Vu l’ordonnance rendue le 28 mars 2026 à 13H49 par le magistrat du siège du tribunal judiciaire de Toulouse ordonnant la prolongation du maintien au centre de rétention de :
[B] [F]
né le 03 Décembre 1995 à [Localité 1]
de nationalité Egyptienne
Vu la notification de ladite ordonnance au retenu le 28 mars 2026 à 13h49
Vu l’appel formé le 30 mars 2026 à 09 h 23 par courriel, par Me Régis CAPDEVIELLE, avocat au barreau de TOULOUSE,
A l’audience publique du 30 mars 2026 à 11h15, assisté de A.TOUGGANE, greffière avons entendu :
[B] [F], non comparant, n’ayant pas demandé à comparaitre
représenté par Me Régis CAPDEVIELLE, avocat au barreau de TOULOUSE
En l’absence du représentant du Ministère public, régulièrement avisé;
En l’absence du représentant de la PREFECTURE DU VAR régulièrement avisée
avons rendu l’ordonnance suivante :
Vu les dispositions de l’article 455 du code de procédure civile et des articles L. 740-1 à L744-17 du code de l’entrée et du séjour des étrangers et du droit d’asile ;
Vu le placement en rétention administrative le 29 janvier 2026 de M. X se disant [B] [F] né le 3 décembre 1995 à [Localité 1] (Egypte) de nationalité égyptienne par la préfecture du Var sur le fondement d’un arrêté portant obligation de quitter le territoire français du 4 juillet 2025 ;
Vu l’ordonnance rendue le 27 février 2026, par le juge délégué du Tribunal judiciaire de Toulouse autorisant la deuxième prolongation de la mesure de rétention administrative, confirmée par la Cour d’appel de Toulouse le 2 mars 2026 ;
Vu la requête de l’autorité administrative en date du 27 mars 2026, enregistrée au greffe à 10h50, sollicitant une troisième prolongation de la mesure de rétention administrative ;
Vu l’ordonnance rendue par le magistrat délégué du tribunal judiciaire de Toulouse le 28 mars 2026 à 13h49 et notifiée à l’intéressé le jour même à la même heure, ordonnant la prolongation de la mesure de rétention administrative et la remise en liberté de M. X se disant [B] [F] pour une durée de 30 jours ;
Vu l’appel interjeté par M. X se disant [B] [F] par mémoire de son conseil reçu au greffe de la cour le 30 mars à 9h23, aux termes duquel il sollicite l’infirmation de l’ordonnance frappée d’appel et sa remise en liberté, en soutenant les éléments suivants
— l’irrecevabilité de la requête de la préfecture pour défaut de motivation notamment quant aux diligences accomplies dans la deuxième prolongation et sur les perspectives d’éloignement,
— l’insuffisance des diligences de l’administration,
— l’incompatibilité du maintien de la mesure de rétention avec l’état de santé psychique du retenu, hospitalisé en psychiatrie ;
Les parties convoquées à l’audience du 30 mars 2026 ;
Entendues les explications fournies par le conseil de l’appelant, Me CAPDEVIELLE, lequel a soutenu oralement à l’audience les moyens exposés dans son mémoire auquel il est renvoyé pour le détail de son argumentation en application de l’article 455 du code de procédure civile ;
En l’absence de l’appelant, pour lequel la comparution personnelle n’a pas été demandée
Entendues les observations du représentant du préfet du Var, qui a sollicité la confirmation de la mesure ;
Vu l’absence du ministère public qui, avisé de la date d’audience, n’a pas formulé d’observations.
SUR CE,
Sur la recevabilité de l’appel
En l’espèce, en application de l’article R743-10 du CESEDA, l’appel fait dans les termes et délais légaux est recevable.
Sur les fins de non-recevoir
Aux termes de l’article R.743-2 du CESEDA, à peine d’irrecevabilité, la requête est motivée, datée et signée, selon le cas, par l’étranger ou son représentant ou par l’autorité administrative qui a ordonné le placement en rétention.
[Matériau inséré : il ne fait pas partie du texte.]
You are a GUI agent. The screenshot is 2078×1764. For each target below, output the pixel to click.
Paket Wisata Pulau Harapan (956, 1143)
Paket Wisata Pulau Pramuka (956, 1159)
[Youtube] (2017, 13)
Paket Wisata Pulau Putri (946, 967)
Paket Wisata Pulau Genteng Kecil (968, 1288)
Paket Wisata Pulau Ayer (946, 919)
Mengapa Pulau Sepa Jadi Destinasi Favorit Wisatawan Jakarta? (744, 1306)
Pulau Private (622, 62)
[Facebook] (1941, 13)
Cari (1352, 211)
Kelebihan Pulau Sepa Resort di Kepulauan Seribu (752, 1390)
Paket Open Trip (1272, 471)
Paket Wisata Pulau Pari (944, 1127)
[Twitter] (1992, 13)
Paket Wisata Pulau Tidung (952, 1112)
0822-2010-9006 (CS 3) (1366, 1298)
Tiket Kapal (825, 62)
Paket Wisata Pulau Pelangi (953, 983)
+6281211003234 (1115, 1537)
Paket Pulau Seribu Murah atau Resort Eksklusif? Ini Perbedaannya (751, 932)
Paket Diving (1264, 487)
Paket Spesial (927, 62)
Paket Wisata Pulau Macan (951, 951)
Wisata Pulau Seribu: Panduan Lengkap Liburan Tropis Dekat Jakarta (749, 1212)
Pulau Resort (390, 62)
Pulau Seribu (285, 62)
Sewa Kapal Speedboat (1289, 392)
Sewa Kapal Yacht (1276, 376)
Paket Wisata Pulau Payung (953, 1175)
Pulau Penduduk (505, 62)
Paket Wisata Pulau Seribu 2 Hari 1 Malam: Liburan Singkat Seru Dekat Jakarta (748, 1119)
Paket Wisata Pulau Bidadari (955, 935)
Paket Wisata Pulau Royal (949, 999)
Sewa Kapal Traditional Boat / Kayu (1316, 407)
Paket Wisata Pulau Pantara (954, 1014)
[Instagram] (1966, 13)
Lorsque la requête est formée par l’autorité administrative, elle est accompagnée de toutes pièces justificatives utiles, notamment une copie du registre prévu à l’article L. 744-2.
La requête en prolongation doit être motivée en droit et en fait.
Doivent être considérées des pièces justificatives utiles dont la production conditionne la recevabilité de la requête les pièces qui sont nécessaires à l’appréciation par le juge des éléments de fait et de droit dont l’examen lui permet d’exercer son plein pouvoir et de vérifier qu’aucun des droits accordés au retenu n’a été méconnu au cours de la procédure.
M. X se disant [B] [F] soutient l’irrecevabilité de la requête en troisième prolongation de la préfecture pour défaut de motivation quant aux diligences accomplies dans le temps de la précédente prolongation et s’agissant des perspectives raisonnables d’éloignement.
Cependant, la motivation prévue par l’article R743-2 du CESEDA se rapporte exclusivement à l’exposé, par l’administration, des éléments qui lui permettent de considérer comme remplis les critères imposés par les textes aux fins de justification de chaque prolongation. En l’espèce, s’agissant d’une troisième prolongation, la motivation attendue dans la requête de la préfecture doit porter sur les critères des alinéas de l’article L742-4 du CESEDA qu’elle choisit de retenir et la présentation des éléments qu’elle fait valoir aux fins de dire les critères légaux effectivement remplis.
Partant, la démonstration de l’existence de perspectives raisonnables d’éloignement n’est pas, en soi, un élément nécessaire de cette motivation.
S’agissant de la caractérisation de la menace à l’ordre public et de l’exposé des diligences, il convient d’examiner in concreto la motivation de la requête du 27 mars 2026.
La préfecture du Var fonde sa requête en troisième prolongation sur les alinéas 1 et 3 de l’article L742-4 du CESEDA soit la menace à l’ordre public représentée par le retenu et l’absence de délivrance des documents de voyage par les autorités consulaires saisies à cette fin.
Il appartient donc à l’administration de caractériser la menace représentée par M. X se disant [B] [F], étant rappelé que la menace à l’ordre public doit faire l’objet d’une appréciation in concreto, au regard d’un faisceau d’indices.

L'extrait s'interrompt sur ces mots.